Listen to Arts House Artistic Director Emily Sexton in a panel discussion on new practices that focus on the intersection between live and digital forms, and what this can mean for new partnerships, touring and residency approaches. What is the live experience in a contemporary world where the relationship between on- and offline is totally blurred? How is performance reckoning with the rise of the Golden Age of streaming television? How is the intimacy of watching performance in a dark room with strangers shifting? Speakers include dancer and choreographer Amrita Hepi, artist, filmmaker and performer Emile Zile, and dancer and choreographer Angela Goh.

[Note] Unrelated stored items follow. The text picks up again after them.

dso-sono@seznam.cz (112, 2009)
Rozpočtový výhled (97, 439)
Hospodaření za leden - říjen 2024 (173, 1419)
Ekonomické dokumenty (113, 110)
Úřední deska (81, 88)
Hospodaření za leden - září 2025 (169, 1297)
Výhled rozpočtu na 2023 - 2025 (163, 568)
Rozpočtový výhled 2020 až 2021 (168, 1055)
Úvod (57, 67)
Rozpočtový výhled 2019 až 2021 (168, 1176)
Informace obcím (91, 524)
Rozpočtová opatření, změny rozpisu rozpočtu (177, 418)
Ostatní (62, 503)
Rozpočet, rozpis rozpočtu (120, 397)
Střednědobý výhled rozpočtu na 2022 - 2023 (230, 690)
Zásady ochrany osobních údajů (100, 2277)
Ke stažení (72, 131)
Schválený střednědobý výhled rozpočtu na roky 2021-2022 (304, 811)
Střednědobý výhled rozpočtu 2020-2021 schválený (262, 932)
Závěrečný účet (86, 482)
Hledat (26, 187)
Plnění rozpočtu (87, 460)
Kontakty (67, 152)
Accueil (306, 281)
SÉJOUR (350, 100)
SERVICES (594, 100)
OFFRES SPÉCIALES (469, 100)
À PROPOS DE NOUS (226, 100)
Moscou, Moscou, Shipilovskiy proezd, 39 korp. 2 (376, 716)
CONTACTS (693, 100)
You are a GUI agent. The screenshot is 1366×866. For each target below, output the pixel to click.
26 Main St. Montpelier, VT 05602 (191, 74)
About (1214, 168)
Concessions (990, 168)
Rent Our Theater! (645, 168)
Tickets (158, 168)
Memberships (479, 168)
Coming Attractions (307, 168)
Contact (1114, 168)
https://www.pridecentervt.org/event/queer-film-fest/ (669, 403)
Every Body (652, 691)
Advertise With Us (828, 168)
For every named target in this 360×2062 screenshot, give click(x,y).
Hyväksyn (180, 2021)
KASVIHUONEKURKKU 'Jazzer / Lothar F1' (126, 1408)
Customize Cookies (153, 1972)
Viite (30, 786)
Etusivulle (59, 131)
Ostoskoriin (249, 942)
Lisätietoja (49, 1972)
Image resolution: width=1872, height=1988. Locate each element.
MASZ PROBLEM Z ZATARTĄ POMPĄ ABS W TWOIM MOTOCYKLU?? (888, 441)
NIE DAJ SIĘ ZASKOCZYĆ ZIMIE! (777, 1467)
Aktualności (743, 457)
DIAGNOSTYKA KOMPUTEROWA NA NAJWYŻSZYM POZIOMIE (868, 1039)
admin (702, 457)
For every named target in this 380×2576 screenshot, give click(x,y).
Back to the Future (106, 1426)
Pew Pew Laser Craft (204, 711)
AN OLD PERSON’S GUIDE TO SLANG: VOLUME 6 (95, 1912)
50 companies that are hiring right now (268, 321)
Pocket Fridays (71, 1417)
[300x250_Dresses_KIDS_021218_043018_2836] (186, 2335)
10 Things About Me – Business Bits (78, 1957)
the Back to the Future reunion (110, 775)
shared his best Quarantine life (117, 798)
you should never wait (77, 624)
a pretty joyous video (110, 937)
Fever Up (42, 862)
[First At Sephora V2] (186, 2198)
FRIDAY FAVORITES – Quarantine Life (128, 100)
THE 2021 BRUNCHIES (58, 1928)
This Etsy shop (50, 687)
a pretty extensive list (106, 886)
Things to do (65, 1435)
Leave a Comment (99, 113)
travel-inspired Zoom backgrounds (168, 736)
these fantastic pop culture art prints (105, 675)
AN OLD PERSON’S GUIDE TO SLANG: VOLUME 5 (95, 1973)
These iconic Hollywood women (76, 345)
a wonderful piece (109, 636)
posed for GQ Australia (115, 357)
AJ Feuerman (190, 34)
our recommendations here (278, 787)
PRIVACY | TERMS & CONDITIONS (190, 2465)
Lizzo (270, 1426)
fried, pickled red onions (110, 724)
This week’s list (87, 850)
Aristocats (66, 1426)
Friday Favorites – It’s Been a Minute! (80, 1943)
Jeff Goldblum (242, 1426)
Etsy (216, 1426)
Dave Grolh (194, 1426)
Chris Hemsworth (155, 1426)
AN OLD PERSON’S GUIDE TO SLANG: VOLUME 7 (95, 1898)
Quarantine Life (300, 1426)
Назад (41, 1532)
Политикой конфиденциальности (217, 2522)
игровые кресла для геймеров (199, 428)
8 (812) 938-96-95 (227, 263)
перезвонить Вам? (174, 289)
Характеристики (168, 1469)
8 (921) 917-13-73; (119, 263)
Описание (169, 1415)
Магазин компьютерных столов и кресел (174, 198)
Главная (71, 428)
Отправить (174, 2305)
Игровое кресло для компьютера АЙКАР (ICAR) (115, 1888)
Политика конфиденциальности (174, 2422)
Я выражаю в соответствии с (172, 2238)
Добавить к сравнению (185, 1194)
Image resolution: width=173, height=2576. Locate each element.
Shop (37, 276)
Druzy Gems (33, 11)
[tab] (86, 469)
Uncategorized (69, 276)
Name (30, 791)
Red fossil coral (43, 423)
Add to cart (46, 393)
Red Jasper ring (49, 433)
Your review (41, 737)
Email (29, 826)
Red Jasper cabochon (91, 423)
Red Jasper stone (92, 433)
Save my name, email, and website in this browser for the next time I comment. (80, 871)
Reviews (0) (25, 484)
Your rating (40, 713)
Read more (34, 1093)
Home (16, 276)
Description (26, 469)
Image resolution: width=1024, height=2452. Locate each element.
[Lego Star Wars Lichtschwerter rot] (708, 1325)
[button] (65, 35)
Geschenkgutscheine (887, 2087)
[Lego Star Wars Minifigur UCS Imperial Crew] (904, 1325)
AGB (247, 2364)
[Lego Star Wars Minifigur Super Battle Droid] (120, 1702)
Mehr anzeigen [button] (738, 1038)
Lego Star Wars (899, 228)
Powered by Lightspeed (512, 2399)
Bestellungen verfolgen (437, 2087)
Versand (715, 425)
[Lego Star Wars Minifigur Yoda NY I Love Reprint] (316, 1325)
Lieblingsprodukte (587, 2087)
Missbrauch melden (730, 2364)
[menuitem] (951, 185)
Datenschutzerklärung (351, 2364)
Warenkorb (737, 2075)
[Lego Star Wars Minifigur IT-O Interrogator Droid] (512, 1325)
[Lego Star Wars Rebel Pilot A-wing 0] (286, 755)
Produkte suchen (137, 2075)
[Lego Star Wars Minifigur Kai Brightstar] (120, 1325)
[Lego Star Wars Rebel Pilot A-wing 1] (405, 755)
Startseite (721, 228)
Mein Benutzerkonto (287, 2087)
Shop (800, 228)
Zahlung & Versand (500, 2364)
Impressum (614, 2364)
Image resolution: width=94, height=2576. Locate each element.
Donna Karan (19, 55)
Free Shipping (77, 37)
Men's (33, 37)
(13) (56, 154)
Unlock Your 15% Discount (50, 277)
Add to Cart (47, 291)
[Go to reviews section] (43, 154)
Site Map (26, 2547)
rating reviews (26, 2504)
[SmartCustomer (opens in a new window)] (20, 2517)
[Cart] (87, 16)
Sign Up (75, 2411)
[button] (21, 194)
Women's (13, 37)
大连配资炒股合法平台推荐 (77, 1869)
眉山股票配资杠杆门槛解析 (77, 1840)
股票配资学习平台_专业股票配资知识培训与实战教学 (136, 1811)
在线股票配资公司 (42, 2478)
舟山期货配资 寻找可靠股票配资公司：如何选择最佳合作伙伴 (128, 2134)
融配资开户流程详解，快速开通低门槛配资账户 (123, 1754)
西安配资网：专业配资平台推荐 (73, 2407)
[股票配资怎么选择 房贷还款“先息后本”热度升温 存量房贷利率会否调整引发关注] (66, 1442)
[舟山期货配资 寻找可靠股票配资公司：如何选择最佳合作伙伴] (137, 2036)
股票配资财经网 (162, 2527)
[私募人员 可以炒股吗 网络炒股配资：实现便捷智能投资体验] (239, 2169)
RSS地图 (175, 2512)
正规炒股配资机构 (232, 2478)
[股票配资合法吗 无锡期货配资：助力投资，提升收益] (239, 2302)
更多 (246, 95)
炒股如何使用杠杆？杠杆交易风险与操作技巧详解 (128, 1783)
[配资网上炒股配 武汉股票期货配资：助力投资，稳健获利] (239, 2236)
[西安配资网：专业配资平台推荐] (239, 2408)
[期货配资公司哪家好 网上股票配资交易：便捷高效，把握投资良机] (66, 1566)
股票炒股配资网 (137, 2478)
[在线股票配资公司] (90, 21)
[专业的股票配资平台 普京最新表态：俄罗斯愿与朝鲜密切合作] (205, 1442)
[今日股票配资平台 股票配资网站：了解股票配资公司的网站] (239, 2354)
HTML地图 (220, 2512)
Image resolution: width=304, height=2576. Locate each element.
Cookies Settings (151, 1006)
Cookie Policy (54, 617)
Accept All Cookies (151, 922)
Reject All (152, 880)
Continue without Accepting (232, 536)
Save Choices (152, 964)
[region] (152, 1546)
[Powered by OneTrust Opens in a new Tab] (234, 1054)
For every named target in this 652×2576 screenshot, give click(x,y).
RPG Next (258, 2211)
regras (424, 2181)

BLEED Echo is a public program responding to and ricocheting from the five artist projects and curatorial conversations of BLEED.

Presented by

  • Presented by Arts House, City of Melbourne as part of BLEED 2020

Artistic Credits

  • Hosted by: Emily Sexton with Angela Goh, Emile Zile and Amrita Hepi
  • Editing and post-production: Samira Farah

Supported by

  • BLEED is supported by the Australian Government through the Australia Council for the Arts, City of Campbelltown through Campbelltown Arts Centre and City of Melbourne through Arts House.

Schedule

From 22 June
Duration: 35 mins

Listen

This is a free activity.

Bios

Emile Zile

Emile Zile is an artist, filmmaker and performer. Building on a background of live and single-channel video his work utilises site-specific performance, portraiture and filmmaking to capture the traces of humanity within an accelerating digital culture. Emile received a Bachelor of Fine Arts degree from RMIT Media Arts before relocating to Amsterdam in 2007 to commence an MFA degree at the Sandberg Institute. In 2012 he began a two year residency at the Rijksakademie vanbeeldende kunsten, Amsterdam. In 2018 he commenced full-time practice-based doctoral research at Digital Ethnography Research Centre, Department of Media RMIT Melbourne.

Angela Goh

Angela Goh is a Sydney based dancer and choreographer working with dance in theatres, galleries, and telepathetic spaces. Her work considers the body in relationship to commodity, materiality, technology, and feeling. Her works have been presented widely in Australia as well as the USA, the UK, France, Belgium, Sweden, Finland, Taiwan, Germany, Norway, Estonia, Denmark and the Netherlands. She received the Create NSW Emerging Artist Fellowship 2019-20, the inaugural Create NSW and Sydney Dance Company Beyond the Studio Fellowship 2020-21, was named Best Artist in the 2017 FBi Sydney Music Arts and Culture awards, and won the 2020 Keir Choreographic Award.

Amrita Hepi

Amrita Hepi is an award-winning Choreographer and Dancer from Bundjulung (AUS) and Ngapuhi (NZ) territories. Her work is characterised by hybridity and engages in extending choreographic practices by combining dance and movement with other domains such as visual art, language and participatory research. An artist with a broad scope, she has toured work in the form of performance and video nationally and internationally through theatres and galleries in Australia, Europe and the USA. Amrita trained at NAISDA and Alvin Ailey Dance Theatre New York. In 2019 she was a commissioned artist for The National: New Australian Art 2019 and the recipient of the dance web scholarship to be mentored by Anne Juren, Mette Ingvarsten and Annie Dorsen. In 2018 she was the recipient of the people’s choice award for the Keir Choreographic award and was also named one of Forbes Asia’s 30 under 30. An artist with a broad reach, Amrita combines her interest in materials/objects and choreography in the search for allegory and advocacy for First Nations sovereignty with a compelling and diverse physical practice.